Con esta soldadesca extraña poco que hasta los restaurantes más antiguos —Trincas, Mocambo…— hayan permanecido abiertos como un regreso a los cincuenta, o que Calcuta haya desarrollado su propio recetario chinesco. Aquí hay una libertad que se declina, para sorpresa de occidentales, en el acto de comer vacuno o cerdo, a ser posible en preparaciones que no hayan perdido una gota de la nata que tenían en tiempos menos inapetentes. Pero hay otra apertura que tiene que ver con la aceptación de la mezcla que hizo Calcuta, y por eso hay barrio de armenios e iglesias portuguesas, jesuitas y masones y protestantes de no pocas denominaciones. En un momento de recrudecimiento nacionalista, sorprende tanto más la conformidad con que se abrazan los pecios del imperio: la librería Oxford aún tiene el sello de garantía del último virrey, Mountbatten, y el Victoria Memorial nos lleva al brillo del más rutilante, lord Curzon. Y todavía, mientras uno admira las palmeras desmayadas de los cuadros de Daniell, cifra de la fascinación occidental por la India, piensa que esa conversación de continente a continente no ha sido inútil. Que ha subsistido una belleza de orilla a orilla, quizá no en catedrales a la española, sino en oficinas de correos a la inglesa. Pero cuando uno empieza con la tentación de la nostalgia, lo mejor que puede hacer es parar un Hindustan Ambassador —el maravilloso taxi de Calcuta— y pedir que nos lleve a cualquier parte.
En la India hay lugares todavía en que vestir de blanco parece lo propio: sentados en la veranda de cualquier club esperamos —no se sabe en qué orden— las misericordias de un gin-tonic y el crepúsculo. Ante nosotros, una pradera que podría servir para el críquet o para el polo o, sencillamente, para calmar los ojos tras un día de calor. Estamos en el Tollygunge de Calcuta, en el Gymkhana de Nueva Delhi, en el Bangalore Club o en el Madrás, y hay una hermosa cuadratura de la historia en que estos clubes nos hablen ya tanto de la vieja Inglaterra como de la vieja India. Será que, pese a todo, hay una fascinación cruzada que no claudica, y si existe un Oriental Club en Londres, no deja de tener su lógica conversacional que haya un Bengal Club en la India. Y si en el East India de Saint James’s sirven curri, es una correspondencia del todo normal que en el Tolly sirvan cordero con salsa de menta.

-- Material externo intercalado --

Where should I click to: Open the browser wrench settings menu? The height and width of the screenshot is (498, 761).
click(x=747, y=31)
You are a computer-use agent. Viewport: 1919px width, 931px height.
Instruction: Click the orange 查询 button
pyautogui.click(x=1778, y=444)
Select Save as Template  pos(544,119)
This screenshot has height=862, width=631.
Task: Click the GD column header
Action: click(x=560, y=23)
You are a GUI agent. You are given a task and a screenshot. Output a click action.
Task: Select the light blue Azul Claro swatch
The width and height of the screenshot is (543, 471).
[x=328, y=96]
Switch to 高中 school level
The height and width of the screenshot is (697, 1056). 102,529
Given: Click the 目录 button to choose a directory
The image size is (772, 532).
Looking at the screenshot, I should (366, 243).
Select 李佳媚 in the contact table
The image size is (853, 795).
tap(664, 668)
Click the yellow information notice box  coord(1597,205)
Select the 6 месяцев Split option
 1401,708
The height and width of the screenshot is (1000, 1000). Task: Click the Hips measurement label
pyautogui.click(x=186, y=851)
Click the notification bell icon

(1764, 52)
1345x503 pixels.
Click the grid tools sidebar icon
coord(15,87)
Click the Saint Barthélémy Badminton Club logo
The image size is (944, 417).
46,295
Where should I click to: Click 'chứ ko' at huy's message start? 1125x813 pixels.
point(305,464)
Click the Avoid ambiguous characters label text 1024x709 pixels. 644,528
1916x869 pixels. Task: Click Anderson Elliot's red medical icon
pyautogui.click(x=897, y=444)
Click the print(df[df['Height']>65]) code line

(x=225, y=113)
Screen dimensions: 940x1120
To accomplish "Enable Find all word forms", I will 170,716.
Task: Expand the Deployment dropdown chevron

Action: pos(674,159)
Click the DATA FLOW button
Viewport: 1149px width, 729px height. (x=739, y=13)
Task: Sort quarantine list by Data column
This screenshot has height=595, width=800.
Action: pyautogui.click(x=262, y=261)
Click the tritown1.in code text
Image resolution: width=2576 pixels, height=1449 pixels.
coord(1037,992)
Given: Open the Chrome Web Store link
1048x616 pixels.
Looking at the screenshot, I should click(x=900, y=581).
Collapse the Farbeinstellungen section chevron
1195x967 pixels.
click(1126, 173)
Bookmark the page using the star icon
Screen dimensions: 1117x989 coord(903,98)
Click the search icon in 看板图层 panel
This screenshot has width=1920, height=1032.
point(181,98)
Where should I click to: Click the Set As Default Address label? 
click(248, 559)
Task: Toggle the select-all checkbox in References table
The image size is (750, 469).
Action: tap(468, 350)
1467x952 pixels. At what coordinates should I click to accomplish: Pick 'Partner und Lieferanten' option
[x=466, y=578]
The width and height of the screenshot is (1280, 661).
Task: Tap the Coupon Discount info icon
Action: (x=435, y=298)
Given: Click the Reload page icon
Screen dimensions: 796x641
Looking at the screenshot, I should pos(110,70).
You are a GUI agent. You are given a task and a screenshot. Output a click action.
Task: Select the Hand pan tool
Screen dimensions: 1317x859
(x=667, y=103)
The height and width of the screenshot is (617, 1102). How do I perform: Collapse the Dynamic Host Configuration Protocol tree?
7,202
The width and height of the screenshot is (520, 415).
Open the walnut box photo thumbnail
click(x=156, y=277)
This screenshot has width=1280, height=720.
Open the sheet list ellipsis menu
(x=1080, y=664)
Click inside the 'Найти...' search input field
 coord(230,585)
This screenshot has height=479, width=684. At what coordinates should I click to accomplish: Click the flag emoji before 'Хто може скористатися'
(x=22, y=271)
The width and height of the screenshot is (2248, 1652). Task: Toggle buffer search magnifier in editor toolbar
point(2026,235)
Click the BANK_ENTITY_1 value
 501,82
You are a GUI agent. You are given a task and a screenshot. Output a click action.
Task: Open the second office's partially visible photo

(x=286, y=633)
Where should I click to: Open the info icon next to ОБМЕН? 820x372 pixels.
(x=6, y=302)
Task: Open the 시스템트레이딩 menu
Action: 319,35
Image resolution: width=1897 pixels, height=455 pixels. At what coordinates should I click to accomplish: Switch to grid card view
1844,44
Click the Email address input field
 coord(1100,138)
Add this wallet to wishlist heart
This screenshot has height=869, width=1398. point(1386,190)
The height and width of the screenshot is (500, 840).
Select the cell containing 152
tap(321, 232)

El ritual es siempre el mismo: vamos a saludar al secretario del club, por lo general un coronel o un marino retirado. La oficina también suele ser idéntica, con ventiladores y estampas de marajás, pero con el excel sustituido por docenas de cuadernos de contable. Tras recibir su bendición y, quizá, el regalo de una corbata, el secretario nos deja sueltos en el bar. Y es allí, entre cabezas de tigre y trofeos de plata de hace un siglo, que también nosotros sucumbimos a la particular locura de la India y brindamos, como en la novela de Kipling, por convertirnos algún día en reyes de nuestro Kafiristán particular.
“El este es el este, y el oeste es el oeste”, escribe Kipling también, “y nunca se encontrarán”. Pero está claro que ellos nos conocen mejor a nosotros que nosotros a ellos: en el último hotel, antes de tomar el avión a casa, leo el siguiente aviso: “Por favor, no se suba a la bañera tras beber alcohol”.